◆ WRITTEN PROBLEM:
Render the lines of the material as a JSON list of strings, one string per line and no blank lines. Start from the first line and go through the line containing "click(x=919, y=13)".
--- start RECORDS TO PROCESS ---
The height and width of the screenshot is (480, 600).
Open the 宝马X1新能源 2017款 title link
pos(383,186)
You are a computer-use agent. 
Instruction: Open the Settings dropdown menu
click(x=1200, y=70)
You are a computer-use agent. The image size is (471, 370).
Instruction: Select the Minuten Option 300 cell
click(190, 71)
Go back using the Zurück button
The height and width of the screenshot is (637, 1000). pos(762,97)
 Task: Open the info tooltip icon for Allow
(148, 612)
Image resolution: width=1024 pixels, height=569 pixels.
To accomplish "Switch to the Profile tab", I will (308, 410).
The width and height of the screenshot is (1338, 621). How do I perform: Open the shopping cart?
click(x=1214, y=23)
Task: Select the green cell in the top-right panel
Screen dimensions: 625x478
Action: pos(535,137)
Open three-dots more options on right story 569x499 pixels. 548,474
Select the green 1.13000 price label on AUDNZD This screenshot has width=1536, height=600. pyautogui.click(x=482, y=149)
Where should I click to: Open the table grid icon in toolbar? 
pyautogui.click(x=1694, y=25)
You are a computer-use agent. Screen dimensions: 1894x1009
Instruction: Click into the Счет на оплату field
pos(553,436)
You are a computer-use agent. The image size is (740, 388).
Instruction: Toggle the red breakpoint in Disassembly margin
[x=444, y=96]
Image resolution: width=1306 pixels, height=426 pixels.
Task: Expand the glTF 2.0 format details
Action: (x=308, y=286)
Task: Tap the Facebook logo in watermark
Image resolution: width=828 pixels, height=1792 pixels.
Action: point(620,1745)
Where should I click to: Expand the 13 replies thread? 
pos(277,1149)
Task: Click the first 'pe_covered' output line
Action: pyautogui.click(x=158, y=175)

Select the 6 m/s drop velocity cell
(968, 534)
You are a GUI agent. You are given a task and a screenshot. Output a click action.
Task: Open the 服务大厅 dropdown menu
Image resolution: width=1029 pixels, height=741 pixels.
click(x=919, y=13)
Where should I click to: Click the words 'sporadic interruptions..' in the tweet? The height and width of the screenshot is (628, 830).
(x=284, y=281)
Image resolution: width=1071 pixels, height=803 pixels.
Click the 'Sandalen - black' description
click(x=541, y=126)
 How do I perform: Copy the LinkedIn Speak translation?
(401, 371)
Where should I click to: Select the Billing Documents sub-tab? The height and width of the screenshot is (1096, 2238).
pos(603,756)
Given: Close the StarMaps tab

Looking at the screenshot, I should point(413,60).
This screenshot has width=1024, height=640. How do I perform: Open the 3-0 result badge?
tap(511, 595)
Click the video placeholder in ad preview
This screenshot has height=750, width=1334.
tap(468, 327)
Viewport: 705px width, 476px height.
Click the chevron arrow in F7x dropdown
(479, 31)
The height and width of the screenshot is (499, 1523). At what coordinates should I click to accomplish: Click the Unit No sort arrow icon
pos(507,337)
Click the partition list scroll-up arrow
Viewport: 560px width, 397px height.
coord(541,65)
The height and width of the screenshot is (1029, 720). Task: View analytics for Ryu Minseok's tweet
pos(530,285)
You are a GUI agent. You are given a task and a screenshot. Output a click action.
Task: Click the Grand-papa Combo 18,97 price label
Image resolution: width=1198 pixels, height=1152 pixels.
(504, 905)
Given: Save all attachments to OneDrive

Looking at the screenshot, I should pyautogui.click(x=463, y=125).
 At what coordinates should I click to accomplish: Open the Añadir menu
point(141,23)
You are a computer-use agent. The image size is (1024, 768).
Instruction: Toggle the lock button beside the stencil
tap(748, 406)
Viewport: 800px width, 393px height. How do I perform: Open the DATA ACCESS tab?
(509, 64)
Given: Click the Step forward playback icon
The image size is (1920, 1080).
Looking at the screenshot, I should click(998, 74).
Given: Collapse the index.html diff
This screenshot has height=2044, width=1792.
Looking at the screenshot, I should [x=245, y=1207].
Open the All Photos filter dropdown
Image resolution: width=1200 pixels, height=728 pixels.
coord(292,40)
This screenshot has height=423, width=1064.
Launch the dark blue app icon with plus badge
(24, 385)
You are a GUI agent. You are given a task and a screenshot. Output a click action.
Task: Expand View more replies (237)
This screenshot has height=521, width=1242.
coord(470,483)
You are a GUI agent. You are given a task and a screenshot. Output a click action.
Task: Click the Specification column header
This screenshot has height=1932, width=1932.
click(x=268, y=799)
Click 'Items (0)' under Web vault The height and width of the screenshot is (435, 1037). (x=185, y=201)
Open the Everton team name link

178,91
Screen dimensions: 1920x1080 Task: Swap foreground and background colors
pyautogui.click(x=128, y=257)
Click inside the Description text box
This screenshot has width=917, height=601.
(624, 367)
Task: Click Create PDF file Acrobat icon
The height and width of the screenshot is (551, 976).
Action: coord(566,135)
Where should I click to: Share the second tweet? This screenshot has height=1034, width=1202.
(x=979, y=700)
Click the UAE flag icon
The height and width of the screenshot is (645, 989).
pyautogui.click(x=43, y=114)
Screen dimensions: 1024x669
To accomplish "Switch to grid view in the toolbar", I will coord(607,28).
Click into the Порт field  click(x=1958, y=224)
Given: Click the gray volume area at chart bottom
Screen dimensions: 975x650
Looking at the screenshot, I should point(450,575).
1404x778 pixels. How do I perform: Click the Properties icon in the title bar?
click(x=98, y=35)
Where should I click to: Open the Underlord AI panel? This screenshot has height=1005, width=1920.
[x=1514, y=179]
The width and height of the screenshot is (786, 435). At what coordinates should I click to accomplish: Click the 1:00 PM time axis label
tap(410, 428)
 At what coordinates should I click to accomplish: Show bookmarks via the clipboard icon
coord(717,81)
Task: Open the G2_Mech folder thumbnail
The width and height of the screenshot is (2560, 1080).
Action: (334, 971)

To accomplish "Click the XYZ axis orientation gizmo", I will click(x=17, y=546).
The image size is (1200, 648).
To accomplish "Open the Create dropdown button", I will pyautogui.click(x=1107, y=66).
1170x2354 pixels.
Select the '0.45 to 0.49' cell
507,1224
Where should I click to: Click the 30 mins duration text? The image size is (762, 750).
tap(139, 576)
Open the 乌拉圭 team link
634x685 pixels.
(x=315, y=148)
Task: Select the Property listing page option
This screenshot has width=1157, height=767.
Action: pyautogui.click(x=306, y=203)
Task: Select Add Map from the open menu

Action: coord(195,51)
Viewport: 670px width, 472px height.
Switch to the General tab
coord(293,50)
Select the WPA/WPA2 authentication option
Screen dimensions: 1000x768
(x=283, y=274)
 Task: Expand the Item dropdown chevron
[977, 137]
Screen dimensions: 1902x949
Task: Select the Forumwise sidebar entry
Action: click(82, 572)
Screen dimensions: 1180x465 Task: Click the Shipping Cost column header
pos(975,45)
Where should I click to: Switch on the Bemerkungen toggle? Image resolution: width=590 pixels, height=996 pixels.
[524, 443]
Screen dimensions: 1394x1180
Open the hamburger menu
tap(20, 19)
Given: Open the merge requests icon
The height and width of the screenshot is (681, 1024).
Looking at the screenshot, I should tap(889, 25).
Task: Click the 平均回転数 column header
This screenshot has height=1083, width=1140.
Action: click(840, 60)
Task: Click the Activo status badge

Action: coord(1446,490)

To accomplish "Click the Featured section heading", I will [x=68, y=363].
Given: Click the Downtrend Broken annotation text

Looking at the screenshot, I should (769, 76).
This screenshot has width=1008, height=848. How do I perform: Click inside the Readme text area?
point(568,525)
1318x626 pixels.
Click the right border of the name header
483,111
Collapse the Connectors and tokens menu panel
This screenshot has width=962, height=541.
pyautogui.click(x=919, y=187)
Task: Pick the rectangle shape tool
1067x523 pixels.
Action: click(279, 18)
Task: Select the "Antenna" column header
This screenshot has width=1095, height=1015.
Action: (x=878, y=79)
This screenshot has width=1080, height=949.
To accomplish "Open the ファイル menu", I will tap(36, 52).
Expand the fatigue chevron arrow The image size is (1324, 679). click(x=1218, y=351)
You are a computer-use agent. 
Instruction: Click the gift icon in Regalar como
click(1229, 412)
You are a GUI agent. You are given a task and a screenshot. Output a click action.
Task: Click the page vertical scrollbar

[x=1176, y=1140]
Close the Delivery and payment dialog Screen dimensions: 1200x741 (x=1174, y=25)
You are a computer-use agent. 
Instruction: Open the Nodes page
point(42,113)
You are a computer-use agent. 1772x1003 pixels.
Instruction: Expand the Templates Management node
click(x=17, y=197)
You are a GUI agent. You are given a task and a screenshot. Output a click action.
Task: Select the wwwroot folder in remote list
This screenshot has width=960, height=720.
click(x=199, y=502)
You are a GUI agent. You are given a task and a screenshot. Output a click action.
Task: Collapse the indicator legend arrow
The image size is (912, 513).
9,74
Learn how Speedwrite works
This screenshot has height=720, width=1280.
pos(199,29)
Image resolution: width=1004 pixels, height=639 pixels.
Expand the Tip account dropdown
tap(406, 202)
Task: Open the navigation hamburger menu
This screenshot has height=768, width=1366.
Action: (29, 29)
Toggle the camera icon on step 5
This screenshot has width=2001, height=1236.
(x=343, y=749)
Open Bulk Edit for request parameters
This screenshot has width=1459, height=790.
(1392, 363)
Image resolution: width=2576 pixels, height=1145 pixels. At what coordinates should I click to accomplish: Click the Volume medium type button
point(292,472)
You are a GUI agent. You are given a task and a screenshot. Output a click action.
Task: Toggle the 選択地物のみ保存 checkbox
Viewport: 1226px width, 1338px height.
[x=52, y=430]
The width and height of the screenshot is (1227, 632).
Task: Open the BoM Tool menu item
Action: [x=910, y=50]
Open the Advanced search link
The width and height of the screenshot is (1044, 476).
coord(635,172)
--- end RECORDS TO PROCESS ---
◆ SOLUTION FOR THIS PROBLEM:
[
  "The height and width of the screenshot is (480, 600).",
  "Open the 宝马X1新能源 2017款 title link",
  "pos(383,186)",
  "You are a computer-use agent. ",
  "Instruction: Open the Settings dropdown menu",
  "click(x=1200, y=70)",
  "You are a computer-use agent. The image size is (471, 370).",
  "Instruction: Select the Minuten Option 300 cell",
  "click(190, 71)",
  "Go back using the Zurück button",
  "The height and width of the screenshot is (637, 1000). pos(762,97)",
  " Task: Open the info tooltip icon for Allow",
  "(148, 612)",
  "Image resolution: width=1024 pixels, height=569 pixels.",
  "To accomplish \"Switch to the Profile tab\", I will (308, 410).",
  "The width and height of the screenshot is (1338, 621). How do I perform: Open the shopping cart?",
  "click(x=1214, y=23)",
  "Task: Select the green cell in the top-right panel",
  "Screen dimensions: 625x478",
  "Action: pos(535,137)",
  "Open three-dots more options on right story 569x499 pixels. 548,474",
  "Select the green 1.13000 price label on AUDNZD This screenshot has width=1536, height=600. pyautogui.click(x=482, y=149)",
  "Where should I click to: Open the table grid icon in toolbar? ",
  "pyautogui.click(x=1694, y=25)",
  "You are a computer-use agent. Screen dimensions: 1894x1009",
  "Instruction: Click into the Счет на оплату field",
  "pos(553,436)",
  "You are a computer-use agent. The image size is (740, 388).",
  "Instruction: Toggle the red breakpoint in Disassembly margin",
  "[x=444, y=96]",
  "Image resolution: width=1306 pixels, height=426 pixels.",
  "Task: Expand the glTF 2.0 format details",
  "Action: (x=308, y=286)",
  "Task: Tap the Facebook logo in watermark",
  "Image resolution: width=828 pixels, height=1792 pixels.",
  "Action: point(620,1745)",
  "Where should I click to: Expand the 13 replies thread? ",
  "pos(277,1149)",
  "Task: Click the first 'pe_covered' output line",
  "Action: pyautogui.click(x=158, y=175)",
  "Select the 6 m/s drop velocity cell",
  "(968, 534)",
  "You are a GUI agent. You are given a task and a screenshot. Output a click action.",
  "Task: Open the 服务大厅 dropdown menu",
  "Image resolution: width=1029 pixels, height=741 pixels.",
  "click(x=919, y=13)"
]